Departamento de Microbiología II, Facultad de Farmacia, Universidad Complutense de Madrid, and Instituto Ramón y Cajal de Investigaciones Sanitarias (IRYCIS), Madrid, Spain.
Eur J Hum Genet. 2018 Aug;26(8):1180-1187. doi: 10.1038/s41431-018-0155-x. Epub 2018 Apr 30.
The PTEN gene encodes a master regulator protein that exerts essential functions both in the cytoplasm and in the nucleus. PTEN is mutated in the germline of both patients with heterogeneous tumor syndromic diseases, categorized as PTEN hamartoma tumor syndrome (PHTS), and a group affected with autism spectrum disorders (ASD). Previous studies have unveiled the functional heterogeneity of PTEN variants found in both patient cohorts, making functional studies necessary to provide mechanistic insights related to their pathogenicity. Here, we have functionally characterized a PTEN missense variant [c.49C>G; p.(Gln17Glu); Q17E] associated to both PHTS and ASD patients. The PTEN Q17E variant displayed partially reduced PIP3-catalytic activity and normal stability in cells, as shown using S. cerevisiae and mammalian cell experimental models. Remarkably, PTEN Q17E accumulated in the nucleus, in a process involving the PTEN N-terminal nuclear localization sequence. The analysis of additional germline-associated PTEN N-terminal variants illustrated the existence of a PTEN N-terminal region whose targeting in disease causes PTEN nuclear accumulation, in parallel with defects in PIP3-catalytic activity in cells. Our findings highlight the frequent occurrence of PTEN gene mutations targeting PTEN N-terminus whose pathogenicity may be related, at least in part, with the retention of PTEN in the nucleus. This could be important for the implementation of precision therapies for patients with alterations in the PTEN pathway.

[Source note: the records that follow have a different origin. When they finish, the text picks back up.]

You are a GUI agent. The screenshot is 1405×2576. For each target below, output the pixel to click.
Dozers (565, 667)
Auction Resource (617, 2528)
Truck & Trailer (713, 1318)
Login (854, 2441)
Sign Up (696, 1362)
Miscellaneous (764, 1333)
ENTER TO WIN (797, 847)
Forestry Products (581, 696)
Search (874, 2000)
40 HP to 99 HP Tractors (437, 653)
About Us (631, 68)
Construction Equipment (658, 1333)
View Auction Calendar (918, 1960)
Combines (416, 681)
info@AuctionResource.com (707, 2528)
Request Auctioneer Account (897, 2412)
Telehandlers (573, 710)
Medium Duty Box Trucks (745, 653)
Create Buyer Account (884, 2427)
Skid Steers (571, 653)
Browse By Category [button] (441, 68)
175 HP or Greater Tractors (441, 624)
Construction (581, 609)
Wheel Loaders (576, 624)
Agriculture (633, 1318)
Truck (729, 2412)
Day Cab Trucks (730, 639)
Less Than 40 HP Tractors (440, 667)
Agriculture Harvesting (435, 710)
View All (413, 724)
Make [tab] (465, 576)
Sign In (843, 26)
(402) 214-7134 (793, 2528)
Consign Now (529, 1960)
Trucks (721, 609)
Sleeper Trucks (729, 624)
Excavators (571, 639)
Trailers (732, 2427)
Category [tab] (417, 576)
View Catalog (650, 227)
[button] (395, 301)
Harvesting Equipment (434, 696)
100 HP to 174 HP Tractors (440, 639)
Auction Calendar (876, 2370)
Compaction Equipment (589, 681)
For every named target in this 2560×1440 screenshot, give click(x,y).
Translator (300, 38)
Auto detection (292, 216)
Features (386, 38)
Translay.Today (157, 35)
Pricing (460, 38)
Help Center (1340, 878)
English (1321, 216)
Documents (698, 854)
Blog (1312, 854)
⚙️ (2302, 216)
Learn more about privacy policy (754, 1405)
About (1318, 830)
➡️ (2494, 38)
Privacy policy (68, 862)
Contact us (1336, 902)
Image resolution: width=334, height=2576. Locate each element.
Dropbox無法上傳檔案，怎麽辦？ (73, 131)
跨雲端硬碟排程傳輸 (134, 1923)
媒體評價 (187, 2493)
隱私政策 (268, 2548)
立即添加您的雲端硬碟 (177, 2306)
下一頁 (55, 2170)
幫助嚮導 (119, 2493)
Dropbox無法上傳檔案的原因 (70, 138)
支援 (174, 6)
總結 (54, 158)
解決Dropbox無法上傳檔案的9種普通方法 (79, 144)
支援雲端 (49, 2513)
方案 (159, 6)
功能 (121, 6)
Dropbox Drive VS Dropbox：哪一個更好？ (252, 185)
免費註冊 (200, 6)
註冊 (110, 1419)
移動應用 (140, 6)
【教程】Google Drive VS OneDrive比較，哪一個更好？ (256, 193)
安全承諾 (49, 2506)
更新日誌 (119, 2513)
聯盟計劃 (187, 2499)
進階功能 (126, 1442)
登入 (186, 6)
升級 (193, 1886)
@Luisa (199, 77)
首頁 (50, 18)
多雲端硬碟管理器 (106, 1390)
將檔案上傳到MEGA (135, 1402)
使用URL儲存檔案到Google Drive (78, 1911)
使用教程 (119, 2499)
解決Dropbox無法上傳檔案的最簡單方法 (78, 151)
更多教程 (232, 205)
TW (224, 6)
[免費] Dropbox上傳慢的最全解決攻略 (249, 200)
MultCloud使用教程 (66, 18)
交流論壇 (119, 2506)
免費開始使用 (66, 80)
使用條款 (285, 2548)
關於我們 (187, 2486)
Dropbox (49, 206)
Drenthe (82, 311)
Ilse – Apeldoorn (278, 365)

PTEN 基因编码一种主要的调节蛋白,它在细胞质和细胞核中都发挥着重要的功能。PTEN 在具有异质肿瘤综合征疾病的患者的种系中发生突变,这些疾病被归类为 PTEN 错构瘤肿瘤综合征(PHTS)和一组受自闭症谱系障碍(ASD)影响的患者。先前的研究揭示了在这两个患者群体中发现的 PTEN 变体的功能异质性,这使得功能研究对于提供与其致病性相关的机制见解是必要的。在这里,我们对与 PHTS 和 ASD 患者相关的 PTEN 错义变体 [c.49C>G;p.(Gln17Glu);Q17E] 进行了功能表征。PTEN Q17E 变体显示出部分降低的 PIP3 催化活性和正常的细胞稳定性,如使用酿酒酵母和哺乳动物细胞实验模型所示。值得注意的是,PTEN Q17E 在细胞核中积累,这一过程涉及到 PTEN N 端核定位序列。对额外的种系相关的 PTEN N 端变体的分析表明,存在一个 PTEN N 端区域,其在疾病中的靶向导致 PTEN 核积累,同时伴随着细胞中 PIP3 催化活性的缺陷。我们的发现强调了经常发生靶向 PTEN N 端的 PTEN 基因突变,其致病性可能至少部分与 PTEN 在细胞核中的保留有关。这对于实施针对 PTEN 通路改变的患者的精准治疗可能很重要。